→ DO THIS
Format the records from the line containing "Identify the location of Move source up." through the line containing "coordinates (319, 341).", both included, as a Markdown table with the columns Row and Record text. Number each line in order and omit any blank lines.

-- begin PROVIDED ENTRIES --

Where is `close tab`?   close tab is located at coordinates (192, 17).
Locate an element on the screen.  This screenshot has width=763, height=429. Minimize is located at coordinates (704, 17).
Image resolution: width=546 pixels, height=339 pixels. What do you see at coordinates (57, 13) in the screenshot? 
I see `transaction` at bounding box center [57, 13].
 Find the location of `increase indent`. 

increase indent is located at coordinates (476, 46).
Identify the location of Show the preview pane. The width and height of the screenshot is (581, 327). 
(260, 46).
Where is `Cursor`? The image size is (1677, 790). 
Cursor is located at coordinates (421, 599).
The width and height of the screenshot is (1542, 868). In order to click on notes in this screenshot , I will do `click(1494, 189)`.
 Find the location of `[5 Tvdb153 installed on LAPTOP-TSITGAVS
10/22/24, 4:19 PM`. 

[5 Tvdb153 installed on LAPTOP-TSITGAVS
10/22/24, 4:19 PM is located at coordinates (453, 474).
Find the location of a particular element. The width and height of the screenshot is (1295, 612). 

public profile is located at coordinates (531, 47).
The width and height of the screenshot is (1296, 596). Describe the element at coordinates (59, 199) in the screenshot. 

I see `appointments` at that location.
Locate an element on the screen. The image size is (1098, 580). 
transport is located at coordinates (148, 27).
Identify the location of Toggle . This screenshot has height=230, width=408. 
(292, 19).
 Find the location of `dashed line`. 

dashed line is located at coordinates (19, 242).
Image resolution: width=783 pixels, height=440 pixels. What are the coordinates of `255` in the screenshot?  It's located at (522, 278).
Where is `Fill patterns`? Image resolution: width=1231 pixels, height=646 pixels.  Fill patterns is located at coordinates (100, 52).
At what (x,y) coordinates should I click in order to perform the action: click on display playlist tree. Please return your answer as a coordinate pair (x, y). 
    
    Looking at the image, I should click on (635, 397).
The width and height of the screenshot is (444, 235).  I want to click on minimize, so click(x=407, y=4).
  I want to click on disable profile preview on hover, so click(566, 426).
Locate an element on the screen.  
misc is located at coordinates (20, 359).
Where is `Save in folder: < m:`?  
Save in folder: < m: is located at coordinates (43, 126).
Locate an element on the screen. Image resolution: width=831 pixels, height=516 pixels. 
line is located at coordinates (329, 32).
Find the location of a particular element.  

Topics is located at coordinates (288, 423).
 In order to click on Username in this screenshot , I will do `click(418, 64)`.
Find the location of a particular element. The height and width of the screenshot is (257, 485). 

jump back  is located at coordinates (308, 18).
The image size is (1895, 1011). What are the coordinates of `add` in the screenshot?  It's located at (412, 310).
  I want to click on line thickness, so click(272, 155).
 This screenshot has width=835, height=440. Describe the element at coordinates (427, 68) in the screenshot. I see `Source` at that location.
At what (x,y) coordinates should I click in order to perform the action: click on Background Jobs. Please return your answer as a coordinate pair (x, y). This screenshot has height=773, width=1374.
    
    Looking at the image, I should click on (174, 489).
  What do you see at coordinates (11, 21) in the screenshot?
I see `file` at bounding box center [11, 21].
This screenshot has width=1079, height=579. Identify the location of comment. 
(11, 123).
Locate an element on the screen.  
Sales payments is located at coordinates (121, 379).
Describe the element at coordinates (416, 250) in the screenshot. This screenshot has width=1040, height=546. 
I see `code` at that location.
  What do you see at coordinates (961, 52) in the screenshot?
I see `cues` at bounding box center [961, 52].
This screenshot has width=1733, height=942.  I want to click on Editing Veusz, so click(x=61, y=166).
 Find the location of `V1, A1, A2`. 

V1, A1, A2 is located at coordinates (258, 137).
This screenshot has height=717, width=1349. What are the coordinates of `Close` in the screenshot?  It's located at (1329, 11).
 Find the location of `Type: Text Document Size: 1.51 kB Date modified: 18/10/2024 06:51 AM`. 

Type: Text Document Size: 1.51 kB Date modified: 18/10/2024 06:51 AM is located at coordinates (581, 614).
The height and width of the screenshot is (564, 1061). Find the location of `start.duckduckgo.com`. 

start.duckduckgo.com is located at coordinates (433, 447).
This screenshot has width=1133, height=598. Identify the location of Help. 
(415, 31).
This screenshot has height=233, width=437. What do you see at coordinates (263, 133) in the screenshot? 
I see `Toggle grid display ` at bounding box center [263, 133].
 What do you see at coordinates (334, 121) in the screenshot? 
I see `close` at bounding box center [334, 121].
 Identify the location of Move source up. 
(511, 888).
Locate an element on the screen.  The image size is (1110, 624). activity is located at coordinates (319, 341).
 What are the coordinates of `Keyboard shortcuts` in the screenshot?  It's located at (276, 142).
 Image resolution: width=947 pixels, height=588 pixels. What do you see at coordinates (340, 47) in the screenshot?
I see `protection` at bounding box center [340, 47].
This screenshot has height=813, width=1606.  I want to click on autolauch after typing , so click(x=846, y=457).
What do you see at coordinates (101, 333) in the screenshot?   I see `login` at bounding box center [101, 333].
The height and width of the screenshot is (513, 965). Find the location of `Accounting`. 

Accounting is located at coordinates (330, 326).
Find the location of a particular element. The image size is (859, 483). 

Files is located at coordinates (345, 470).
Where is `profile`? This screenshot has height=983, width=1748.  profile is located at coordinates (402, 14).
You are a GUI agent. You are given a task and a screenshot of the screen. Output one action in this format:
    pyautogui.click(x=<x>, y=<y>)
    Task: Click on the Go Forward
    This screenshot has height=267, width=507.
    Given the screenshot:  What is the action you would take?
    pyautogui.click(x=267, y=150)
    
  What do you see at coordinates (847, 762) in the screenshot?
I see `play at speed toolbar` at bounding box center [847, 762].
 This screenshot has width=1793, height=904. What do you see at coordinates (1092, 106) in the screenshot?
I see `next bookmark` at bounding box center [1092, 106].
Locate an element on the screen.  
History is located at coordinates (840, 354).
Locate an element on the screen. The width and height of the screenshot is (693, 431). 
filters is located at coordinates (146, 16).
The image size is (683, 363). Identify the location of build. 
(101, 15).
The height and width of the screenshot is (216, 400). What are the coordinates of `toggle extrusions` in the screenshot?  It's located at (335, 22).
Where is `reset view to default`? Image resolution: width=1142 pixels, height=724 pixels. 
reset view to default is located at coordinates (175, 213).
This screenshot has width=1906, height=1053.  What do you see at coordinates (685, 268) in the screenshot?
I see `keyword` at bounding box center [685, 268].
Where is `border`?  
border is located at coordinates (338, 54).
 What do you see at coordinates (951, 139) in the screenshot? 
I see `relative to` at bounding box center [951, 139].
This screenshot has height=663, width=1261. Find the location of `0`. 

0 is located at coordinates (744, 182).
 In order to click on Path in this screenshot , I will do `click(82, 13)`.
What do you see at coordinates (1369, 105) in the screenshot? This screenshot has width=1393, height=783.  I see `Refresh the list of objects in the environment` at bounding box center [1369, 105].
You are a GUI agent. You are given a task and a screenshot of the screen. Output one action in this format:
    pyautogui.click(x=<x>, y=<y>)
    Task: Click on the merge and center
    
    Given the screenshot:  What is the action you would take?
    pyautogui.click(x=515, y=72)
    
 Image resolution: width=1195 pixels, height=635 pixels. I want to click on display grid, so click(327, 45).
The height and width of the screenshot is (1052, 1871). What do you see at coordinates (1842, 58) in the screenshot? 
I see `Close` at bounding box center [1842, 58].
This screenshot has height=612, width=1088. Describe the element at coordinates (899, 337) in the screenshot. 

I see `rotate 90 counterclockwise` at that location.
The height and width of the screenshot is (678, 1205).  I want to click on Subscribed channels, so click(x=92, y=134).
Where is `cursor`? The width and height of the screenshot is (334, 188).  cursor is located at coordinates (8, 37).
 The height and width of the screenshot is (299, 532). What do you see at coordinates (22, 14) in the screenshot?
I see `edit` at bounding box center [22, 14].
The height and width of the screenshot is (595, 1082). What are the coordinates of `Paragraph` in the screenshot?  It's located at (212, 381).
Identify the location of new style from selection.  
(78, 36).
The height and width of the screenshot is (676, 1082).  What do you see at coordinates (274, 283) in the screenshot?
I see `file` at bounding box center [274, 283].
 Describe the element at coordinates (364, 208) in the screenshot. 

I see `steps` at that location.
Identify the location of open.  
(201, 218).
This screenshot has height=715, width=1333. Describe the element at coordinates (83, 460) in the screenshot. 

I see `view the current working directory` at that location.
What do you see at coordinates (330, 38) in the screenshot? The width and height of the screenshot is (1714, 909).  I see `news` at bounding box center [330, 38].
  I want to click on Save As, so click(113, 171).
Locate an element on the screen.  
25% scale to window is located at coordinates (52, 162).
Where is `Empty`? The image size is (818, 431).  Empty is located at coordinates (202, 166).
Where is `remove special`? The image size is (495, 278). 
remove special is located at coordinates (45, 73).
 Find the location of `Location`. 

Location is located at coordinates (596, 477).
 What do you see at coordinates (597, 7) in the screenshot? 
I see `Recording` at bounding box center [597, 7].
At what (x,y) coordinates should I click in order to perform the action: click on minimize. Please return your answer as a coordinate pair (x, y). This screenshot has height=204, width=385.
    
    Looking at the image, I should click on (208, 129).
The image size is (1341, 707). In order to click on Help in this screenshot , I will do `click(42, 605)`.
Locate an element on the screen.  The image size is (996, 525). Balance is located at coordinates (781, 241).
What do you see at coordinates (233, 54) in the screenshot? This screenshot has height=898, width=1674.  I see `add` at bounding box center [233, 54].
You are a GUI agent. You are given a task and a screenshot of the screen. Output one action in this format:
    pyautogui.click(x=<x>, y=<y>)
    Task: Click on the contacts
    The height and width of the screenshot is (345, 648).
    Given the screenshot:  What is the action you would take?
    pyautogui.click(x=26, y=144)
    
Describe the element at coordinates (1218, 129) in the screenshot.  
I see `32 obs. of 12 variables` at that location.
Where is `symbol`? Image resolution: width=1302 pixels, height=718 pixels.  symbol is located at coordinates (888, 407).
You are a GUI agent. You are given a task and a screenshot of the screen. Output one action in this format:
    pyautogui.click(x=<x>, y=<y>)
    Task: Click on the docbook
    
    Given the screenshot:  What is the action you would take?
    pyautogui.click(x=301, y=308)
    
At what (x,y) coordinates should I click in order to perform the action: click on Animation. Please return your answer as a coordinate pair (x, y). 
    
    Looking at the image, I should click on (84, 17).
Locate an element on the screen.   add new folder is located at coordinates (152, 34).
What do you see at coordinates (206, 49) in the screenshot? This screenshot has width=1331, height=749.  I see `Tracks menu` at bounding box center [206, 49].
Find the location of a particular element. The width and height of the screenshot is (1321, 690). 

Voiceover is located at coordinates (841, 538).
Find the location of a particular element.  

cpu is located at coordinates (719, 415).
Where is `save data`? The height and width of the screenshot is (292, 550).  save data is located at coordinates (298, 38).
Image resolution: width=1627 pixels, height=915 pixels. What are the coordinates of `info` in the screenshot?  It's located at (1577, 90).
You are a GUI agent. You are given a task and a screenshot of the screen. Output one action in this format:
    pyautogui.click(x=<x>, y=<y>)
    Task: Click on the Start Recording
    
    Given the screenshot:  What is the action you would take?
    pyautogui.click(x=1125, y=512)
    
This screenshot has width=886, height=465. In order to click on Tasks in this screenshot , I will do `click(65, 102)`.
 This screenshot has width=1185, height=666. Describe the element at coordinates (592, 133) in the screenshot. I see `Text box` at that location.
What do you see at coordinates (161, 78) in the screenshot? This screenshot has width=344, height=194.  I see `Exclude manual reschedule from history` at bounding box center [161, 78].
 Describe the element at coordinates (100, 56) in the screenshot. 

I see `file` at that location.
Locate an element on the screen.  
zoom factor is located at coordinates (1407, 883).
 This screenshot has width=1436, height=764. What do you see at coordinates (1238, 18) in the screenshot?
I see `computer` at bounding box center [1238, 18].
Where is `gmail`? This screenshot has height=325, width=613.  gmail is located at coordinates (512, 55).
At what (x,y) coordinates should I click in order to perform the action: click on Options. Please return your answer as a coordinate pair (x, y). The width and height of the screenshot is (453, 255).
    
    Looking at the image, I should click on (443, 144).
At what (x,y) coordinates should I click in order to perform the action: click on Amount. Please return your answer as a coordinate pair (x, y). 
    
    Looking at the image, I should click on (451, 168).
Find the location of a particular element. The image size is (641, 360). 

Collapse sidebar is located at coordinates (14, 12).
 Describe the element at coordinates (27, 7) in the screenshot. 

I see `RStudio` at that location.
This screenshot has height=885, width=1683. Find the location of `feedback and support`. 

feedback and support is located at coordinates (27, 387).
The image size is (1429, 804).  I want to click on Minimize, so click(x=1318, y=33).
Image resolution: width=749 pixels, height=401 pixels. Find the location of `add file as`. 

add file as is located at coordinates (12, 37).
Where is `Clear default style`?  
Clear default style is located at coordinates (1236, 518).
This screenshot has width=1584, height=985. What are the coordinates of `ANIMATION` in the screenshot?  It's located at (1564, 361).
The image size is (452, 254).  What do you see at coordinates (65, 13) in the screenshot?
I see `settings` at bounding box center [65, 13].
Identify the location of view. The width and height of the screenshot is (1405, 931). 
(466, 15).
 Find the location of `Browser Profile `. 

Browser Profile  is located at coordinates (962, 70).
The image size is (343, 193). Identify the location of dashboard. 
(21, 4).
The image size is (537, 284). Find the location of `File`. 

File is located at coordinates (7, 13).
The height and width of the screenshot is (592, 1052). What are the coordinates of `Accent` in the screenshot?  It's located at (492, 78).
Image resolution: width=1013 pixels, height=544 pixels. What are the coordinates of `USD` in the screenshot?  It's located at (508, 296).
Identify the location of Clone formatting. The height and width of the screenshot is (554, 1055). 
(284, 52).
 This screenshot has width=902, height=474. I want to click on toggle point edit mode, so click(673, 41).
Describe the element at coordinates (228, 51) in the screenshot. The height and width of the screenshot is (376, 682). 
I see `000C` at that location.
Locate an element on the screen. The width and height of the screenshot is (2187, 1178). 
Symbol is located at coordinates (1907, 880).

-- end PROVIDED ENTRIES --

→ REPLY
| Row | Record text |
|---|---|
| 1 |  Identify the location of Move source up.  |
| 2 | (511, 888). |
| 3 | Locate an element on the screen.  The image size is (1110, 624). activity is located at coordinates (319, 341). |